Daybreak, Sleeping Giant Provincial Park, Ontario

 

Looking back over the past year I came to the realization that I created some of my own personal favorites during 2016. As this year comes to a close here is the selection of my most favorite images. From the stunning daybreak display above on Marie Louise Lake in Ontario’s Sleeping Giant Provincial Park, to the Bullfrogs on Horseshoe Lake, to beautiful vistas along the Niagara Escarpment in Bruce Peninsula National Park, to winter scenes close to home, and to the highest cliffs in Ontario at the Top of the Giant Trail over-looking Lake Superior. I arrived just in time to capture nature’s beauty when she was ready to put on a stellar show!
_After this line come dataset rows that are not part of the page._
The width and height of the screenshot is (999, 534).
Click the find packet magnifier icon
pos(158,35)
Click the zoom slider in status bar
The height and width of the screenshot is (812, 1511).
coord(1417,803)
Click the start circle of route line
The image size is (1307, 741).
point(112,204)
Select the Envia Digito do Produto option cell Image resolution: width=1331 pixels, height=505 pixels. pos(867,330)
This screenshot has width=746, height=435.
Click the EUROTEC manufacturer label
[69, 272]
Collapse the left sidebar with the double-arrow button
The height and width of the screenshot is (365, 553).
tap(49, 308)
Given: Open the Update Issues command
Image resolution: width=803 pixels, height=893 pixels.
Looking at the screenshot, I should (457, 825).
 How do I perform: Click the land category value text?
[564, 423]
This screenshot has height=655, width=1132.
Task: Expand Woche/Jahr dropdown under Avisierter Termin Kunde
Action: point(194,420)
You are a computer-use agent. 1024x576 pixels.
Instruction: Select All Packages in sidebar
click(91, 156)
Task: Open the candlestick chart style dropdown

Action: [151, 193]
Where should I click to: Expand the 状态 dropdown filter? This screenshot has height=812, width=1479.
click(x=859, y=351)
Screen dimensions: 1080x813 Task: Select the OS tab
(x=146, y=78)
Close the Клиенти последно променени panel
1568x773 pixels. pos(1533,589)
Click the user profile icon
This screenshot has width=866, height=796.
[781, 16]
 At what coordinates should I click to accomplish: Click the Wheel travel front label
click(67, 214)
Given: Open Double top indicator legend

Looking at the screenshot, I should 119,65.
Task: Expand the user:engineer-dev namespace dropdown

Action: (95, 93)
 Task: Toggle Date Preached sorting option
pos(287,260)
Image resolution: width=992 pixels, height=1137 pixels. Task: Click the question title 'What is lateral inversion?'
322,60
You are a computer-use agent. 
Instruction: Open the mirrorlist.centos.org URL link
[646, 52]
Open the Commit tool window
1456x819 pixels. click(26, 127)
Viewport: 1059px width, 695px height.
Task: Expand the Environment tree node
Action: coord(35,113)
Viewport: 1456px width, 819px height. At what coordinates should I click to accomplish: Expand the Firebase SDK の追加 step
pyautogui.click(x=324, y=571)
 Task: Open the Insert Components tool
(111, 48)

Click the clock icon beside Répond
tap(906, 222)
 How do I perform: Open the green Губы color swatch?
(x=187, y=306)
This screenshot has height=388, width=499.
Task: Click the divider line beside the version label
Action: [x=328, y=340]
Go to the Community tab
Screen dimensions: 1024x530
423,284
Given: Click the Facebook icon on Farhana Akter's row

I am eagerly anticipating the arrival of 2017 as I will commence several new ventures with my photography, including a schedule of upcoming workshops that I will announce shortly.

I would like to take a moment to thank you all for your support of my work and to wish you all a very Happy New Year and all the best for the year ahead.

Please do remember to click on each of the images to view the sharper, larger version.

HAPPY NEW YEAR!!!

Bullfrog in Wetland on Horseshoe Lake, Ontario

Bullfrog in Wetland on Horseshoe Lake, Parry Sound, Ontario

 

Halfway Log Dump, Bruce Peninsula National Park, Ontario

Halfway Log Dump, Bruce Peninsula National Park, Ontario

 

Winter Stream in Thornton, Ontario

Winter Stream in Thornton, Ontario

 

Daybreak on Horseshoe Lake, Ontario

Daybreak on Horseshoe Lake, Parry Sound, Ontario

 

Red-eyed Tree Frog - captive

Red-eyed Tree Frog – captive

 

Top of the Giant, Sleeping Giant Provincial Park, Ontario

Top of the Giant, Sleeping Giant Provincial Park, Ontario

 

Interrupted ferns in autumn in woodland setting, Torrance Barrens, Ontario, Canada

Ferns in Autumn Woodland, Torrance Barrens, Ontario

 

Northern Water Snake, Horseshoe Lake, Ontario

Northern Water Snake, Horseshoe Lake, Parry Sound, Ontario

 

Night Scape on Marie Louise Lake in Sleeping Giant Provincial Park, Ontario, Canada. Minor crop applied to fix tilted horizon.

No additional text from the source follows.